If the burgeoning economic renaissance in the city of Detroit is to fully take root, there’s some serious infrastructure work to be done. And not just “infrastructure” in terms of fixing the crumbling roads or creating mass transportation options, like the M1 Rail streetcar project.

Online Tech’s Metro Detroit Data Center

No, we’re talking technology infrastructure.

A recent story at FiveThirtyEight.com highlighted some of the city’s technological marvels – such as fire stations rigging fax machines to knock over soda cans full of coins. That, folks, is Detroit’s emergency communication system. Really. Check it out for yourself.

Want more? At city hall, more than 85 percent of computers are running Windows XP.

Now, the city of Detroit’s economic issues have been making national news for quite some time. And while its internal IT turmoil doesn’t directly impact the success or failure of the growing number of tech startups sprouting up in and around the city, it is an indicator of just how behind-the-times the metropolitan area is in terms of technology.

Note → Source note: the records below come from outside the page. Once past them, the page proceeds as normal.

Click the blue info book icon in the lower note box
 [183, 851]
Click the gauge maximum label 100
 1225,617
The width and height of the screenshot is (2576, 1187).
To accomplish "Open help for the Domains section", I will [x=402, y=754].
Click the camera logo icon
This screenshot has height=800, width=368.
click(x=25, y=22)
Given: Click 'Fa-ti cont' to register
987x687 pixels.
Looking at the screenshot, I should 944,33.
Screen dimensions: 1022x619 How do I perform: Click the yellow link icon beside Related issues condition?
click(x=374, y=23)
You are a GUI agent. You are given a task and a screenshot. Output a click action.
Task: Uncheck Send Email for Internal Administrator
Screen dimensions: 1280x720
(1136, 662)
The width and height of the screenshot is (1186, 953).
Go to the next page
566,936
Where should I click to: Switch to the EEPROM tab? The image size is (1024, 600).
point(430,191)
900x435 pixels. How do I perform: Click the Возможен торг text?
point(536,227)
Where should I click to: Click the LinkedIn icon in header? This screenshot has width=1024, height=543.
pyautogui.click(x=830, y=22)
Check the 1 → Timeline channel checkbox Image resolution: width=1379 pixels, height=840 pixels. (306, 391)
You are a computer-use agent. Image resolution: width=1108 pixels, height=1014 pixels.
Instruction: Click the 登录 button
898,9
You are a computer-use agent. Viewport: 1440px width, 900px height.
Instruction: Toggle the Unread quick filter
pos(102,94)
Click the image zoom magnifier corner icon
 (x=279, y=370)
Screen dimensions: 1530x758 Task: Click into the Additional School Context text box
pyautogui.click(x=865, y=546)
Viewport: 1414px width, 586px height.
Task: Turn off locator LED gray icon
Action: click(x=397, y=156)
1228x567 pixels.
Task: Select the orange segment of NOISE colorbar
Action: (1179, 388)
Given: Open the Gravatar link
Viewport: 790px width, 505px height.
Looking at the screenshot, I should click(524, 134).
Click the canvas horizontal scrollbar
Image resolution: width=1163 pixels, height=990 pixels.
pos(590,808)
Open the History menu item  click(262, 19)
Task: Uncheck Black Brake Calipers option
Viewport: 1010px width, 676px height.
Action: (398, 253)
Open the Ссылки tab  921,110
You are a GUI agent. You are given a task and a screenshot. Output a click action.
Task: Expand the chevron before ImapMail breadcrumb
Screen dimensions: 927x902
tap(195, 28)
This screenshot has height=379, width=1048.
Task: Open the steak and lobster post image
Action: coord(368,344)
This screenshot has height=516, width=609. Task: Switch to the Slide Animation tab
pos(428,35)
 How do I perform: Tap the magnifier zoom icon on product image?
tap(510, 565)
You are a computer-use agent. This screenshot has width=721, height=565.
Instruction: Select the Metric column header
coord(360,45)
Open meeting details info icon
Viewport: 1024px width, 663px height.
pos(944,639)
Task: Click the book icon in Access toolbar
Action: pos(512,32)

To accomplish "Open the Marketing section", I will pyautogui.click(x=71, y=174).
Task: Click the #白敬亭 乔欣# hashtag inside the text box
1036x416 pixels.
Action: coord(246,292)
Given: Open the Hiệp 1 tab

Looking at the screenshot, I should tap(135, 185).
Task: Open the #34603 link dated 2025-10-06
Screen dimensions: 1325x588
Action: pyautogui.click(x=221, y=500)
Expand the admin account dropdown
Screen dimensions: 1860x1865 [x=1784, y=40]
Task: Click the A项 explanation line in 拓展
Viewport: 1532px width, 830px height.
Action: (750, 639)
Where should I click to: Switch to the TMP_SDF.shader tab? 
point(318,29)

Online Tech co-CEO Yan Ness spoke of Metro Detroit’s immense potential when the company announced the opening of its 34,000-square-foot Metro Detroit Data Center.

“Our new data center brings crucial technology infrastructure to a city with an economic engine that is beginning to rumble,” Ness said in a release. “Data centers are the indispensable infrastructure for today’s U.S. companies in the same way that large factories were in the 20th century and railroads were in the 19th century.”

Online Tech has forged a relationship with another company that has a goal of elevating Detroit’s technological infrastructure. Fibertech Networks, a co-sponsor of the recent open house celebration of our Metro Detroit Data Center, has completed roughly 200 miles of its planned 800-mile fiber-optic network that will snake through the city.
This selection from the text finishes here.